Ufność w to, że jest nas w stanie wesprzeć, choćby nie wiadomo, co się działo. Trzeba tylko w Niego wierzyć i nosić Go w sobie, w swoim sercu. To właśnie dzięki temu, że się w Niego wierzy, nawet mrok nie jest straszny i nawet noc potrafi być piękna, jeśli tylko otworzy się serce i dostrzeże w niej Boga. Bóg jest wszędzie w naszym życiu, zarówno wokół nas, jak i w nas samych. Niestety, ludzie rzadko o tym pamiętają. Zazwyczaj zamiast skupiać się na miłości do bliźniego, koncentrują się na jego wadach, przez co rodzą się konflikty. Są jednak ludzie, którzy starają się dostrzegać w sobie nawzajem obecność Boga, ponieważ – tak jak to powiedział Jan Paweł II - „Człowieka trzeba mierzyć miarą serca”. Jest to piękne podejście do życia, a także jedyne, które jest w stanie pozwolić nam w pełni docenić otaczający nas świat. W każdym człowieku kryje się dobro, ponieważ wszyscy jesteśmy dziećmi Bożymi. Jednak jesteśmy zdolni nie tylko do wzlotu, ale i upadku.

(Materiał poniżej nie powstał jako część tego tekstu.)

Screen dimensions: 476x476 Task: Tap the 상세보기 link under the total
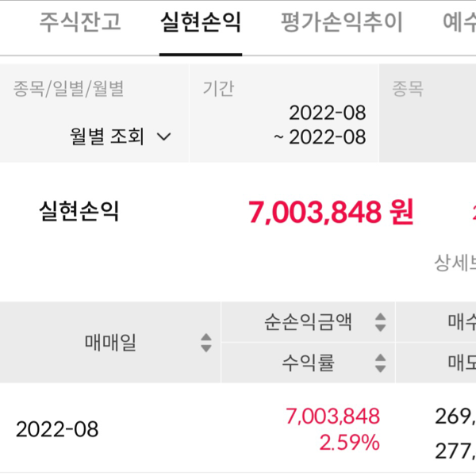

Ludziom często zdarza się upaść. Popełniamy błędy, poddajemy się pokusie. Jesteśmy w końcu grzesznikami. Mimo wszystko wierzę, że tragedią człowieka nie jest wcale grzech, lecz trwanie w tym grzechu. „Upaść” znaczy więc tyle, co „poddać się” i stać się niewolnikiem własnej słabości. Upaść znaczy być przywiązanym do jakiegoś grzechu. Upaść znaczy przyzwyczaić się do nocy bez gwiazd, mroku bez światła, życia bez Boga.
Wielu ludziom zdarzyło się już upaść. Wielu zdarzyło się też powstać, bo przecież zawsze można się nawrócić. Problem w tym, że o wiele trudniej jest się odnaleźć niż zagubić, a ludzi-drogowskazów, którzy mogliby nam dopomóc w znalezieniu właściwej drogi jest coraz mniej. Ludzie coraz rzadziej rozmawiają o Bogu. Gdy widzą, że ktoś cierpi, udają, że tego nie dostrzegają. Niemodnym jest teraz skupiać się na drugim człowieku. Niemodnym jest sobie pomagać, a już zwłaszcza niemodnym jest upominać siebie nawzajem z miłości dla dobra drugiego. To jednak jeszcze nie oznacza, że nie należy tego robić. Wręcz przeciwnie. Mówi się, że ludzie są po to, by sobie pomagać. Według mnie można by do tego dodać myśl, że również po to, by się nawzajem odnajdywać. W każdym z nas jest przecież Bóg. Musimy się tylko nauczyć dawać Go innym. Tylko w ten sposób możemy rozświetlić ich noc - dając sobą Boga.